Je n’avais que sept ans. Ma mère avait fait son possible pour nous préparer à son départ. On en parlait depuis longtemps. Tant que l’heure du départ n’avait pas encore sonné, ça pouvait aller. Le jour de son départ, j’ai eu le sentiment que la terre se dérobait sous mes pieds, je me sentais à la fois abandonnée et responsable de la remplacer, du moins auprès de mon petit frère de trois ans. Je l’ai laissée partir, en espérant profondément que le

temps passe vite. Dans mon scénario idéal, elle allait revenir et nous amener, mon père, mon frère et moi, avec elle au Canada, à l’occasion de mon anniversaire de huit ans ! Je continuais de suivre mes cours de français pour me préparer au retour de ma mère et à notre éventuel voyage familial au Canada.

Bien que je désirais plus que tout rejoindre ma mère au Canada, je ne voulais pas y demeurer trop longtemps par peur de « décolorer ». Il fallait que mes amis, tantes, oncles, cousins et grands-parents puissent me reconnaitre à mon retour.

À l’époque, quand je pensais à la possibilité de décolorer, il s’agissait bien de décoloration épidermique pour cause de froid. Bien entendu, cette idée qui me fait sourire aujourd’hui sortait tout droit de mon imagination fertile d’enfant, mais il est évident qu’inconsciemment, je craignais une perte d’identité et un déracinement. Partir trop longtemps en dehors de mon pays représentait un réel danger d’être déracinée. Dans la peur inconsciente d’être arrachée à mon milieu, il y avait une crainte d’un départ sans possibilité de retour, comme un pressentiment inquiet d’un éventuel exil, long et douloureux. Le déracinement et l’exil représentaient à mes yeux la mort d’une partie essentielle de soi. La philosophe française Olivia Bianchi (2005) parle justement de l’exil en ces termes :

L’exil marque donc une rupture entre une terre et un individu qui en est issu et qui entretient avec elle une intimité toute particulière. Cette fracture vécue, ce déracinement forcé ou encore cette déterritorialisation a toujours été considérée comme un mal et souvent assimilée à une petite mort. Comme le dit la chanson, partir n’est-ce pas mourir un peu ? (2005, p. 1)

Je m’imaginais mal un baobab sans racines rester vivant et debout. La crainte du déracinement et la peur de l’exil étaient ainsi reliées à une peur de la mort.

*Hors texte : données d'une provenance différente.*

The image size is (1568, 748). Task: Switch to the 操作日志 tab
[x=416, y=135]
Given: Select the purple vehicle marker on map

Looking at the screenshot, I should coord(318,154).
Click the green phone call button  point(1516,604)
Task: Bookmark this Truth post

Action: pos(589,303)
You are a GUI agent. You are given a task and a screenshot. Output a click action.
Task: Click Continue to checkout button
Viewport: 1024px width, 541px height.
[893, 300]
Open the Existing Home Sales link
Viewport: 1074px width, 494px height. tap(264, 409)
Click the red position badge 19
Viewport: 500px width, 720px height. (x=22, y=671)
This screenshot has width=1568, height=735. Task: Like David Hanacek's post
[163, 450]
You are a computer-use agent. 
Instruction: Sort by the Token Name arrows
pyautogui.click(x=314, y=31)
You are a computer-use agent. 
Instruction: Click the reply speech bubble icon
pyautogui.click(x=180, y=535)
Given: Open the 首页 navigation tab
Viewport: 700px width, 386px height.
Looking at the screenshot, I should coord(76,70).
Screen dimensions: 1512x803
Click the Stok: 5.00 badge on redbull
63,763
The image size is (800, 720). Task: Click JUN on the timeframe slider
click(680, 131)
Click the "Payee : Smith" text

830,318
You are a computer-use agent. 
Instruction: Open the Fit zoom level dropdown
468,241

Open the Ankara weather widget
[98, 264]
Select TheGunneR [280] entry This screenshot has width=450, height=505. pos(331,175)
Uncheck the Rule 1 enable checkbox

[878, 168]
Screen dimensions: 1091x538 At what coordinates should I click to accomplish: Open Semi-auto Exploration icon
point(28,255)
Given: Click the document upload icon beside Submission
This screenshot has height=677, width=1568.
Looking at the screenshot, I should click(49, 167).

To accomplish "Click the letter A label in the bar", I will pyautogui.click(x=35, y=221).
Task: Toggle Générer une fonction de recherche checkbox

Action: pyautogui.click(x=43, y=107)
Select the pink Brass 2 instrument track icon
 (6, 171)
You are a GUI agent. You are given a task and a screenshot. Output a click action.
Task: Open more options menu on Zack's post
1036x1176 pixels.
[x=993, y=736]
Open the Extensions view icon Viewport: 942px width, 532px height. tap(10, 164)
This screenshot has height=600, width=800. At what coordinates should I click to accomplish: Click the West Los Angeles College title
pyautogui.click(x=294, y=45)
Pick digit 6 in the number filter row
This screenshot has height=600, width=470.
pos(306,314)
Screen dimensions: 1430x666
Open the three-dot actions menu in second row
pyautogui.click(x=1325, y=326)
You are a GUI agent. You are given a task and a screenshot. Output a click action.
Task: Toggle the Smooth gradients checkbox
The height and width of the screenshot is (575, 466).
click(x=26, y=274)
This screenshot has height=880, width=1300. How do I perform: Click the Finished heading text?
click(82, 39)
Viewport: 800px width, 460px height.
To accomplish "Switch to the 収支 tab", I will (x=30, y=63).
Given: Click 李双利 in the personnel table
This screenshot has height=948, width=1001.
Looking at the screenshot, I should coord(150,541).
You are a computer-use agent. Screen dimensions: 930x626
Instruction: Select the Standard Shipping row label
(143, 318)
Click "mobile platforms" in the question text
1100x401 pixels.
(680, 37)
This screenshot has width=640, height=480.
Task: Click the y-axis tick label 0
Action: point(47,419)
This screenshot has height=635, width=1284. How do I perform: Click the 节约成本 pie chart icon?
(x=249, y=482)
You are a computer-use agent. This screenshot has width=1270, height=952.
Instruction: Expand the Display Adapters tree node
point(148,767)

Je vivais un attachement profond à ma famille, ma terre et ma culture d’origine et le besoin de garder cette culture vivante en moi était impératif. Et ce, malgré l’idéalisation de l’Occident et un certain complexe plus ou moins conscient face à l’homme blanc. Je vivais donc des sentiments paradoxaux, d’un côté je rêvais d’occident et d’un autre côté, j’avais ce besoin de rester « intacte », de ne pas trop être altérée au contact de la vie à l’étranger et de

ne pas perdre mon sentiment d’appartenance à ma famille et à mon pays, j’avais un grand besoin d’être reconnue comme faisant toujours partie de la famille.

Il y avait là comme une sorte de prémonition et une lucidité étonnante dans mes désirs et mes craintes d’enfant par rapport à l’idée de quitter mon pays pour connaître ces autres contrées tant imaginées et idéalisées. En mars 1994, à mon anniversaire de huit ans, la déception de ne pas voir ma mère revenir au Rwanda fut énorme. Mon père m’a dit qu’elle allait revenir peu après l’anniversaire de mon frère le mois suivant. Je me consolais alors en me disant que c’était mon frère qui allait avoir l’ultime cadeau pour son anniversaire : sa maman et un voyage au Canada.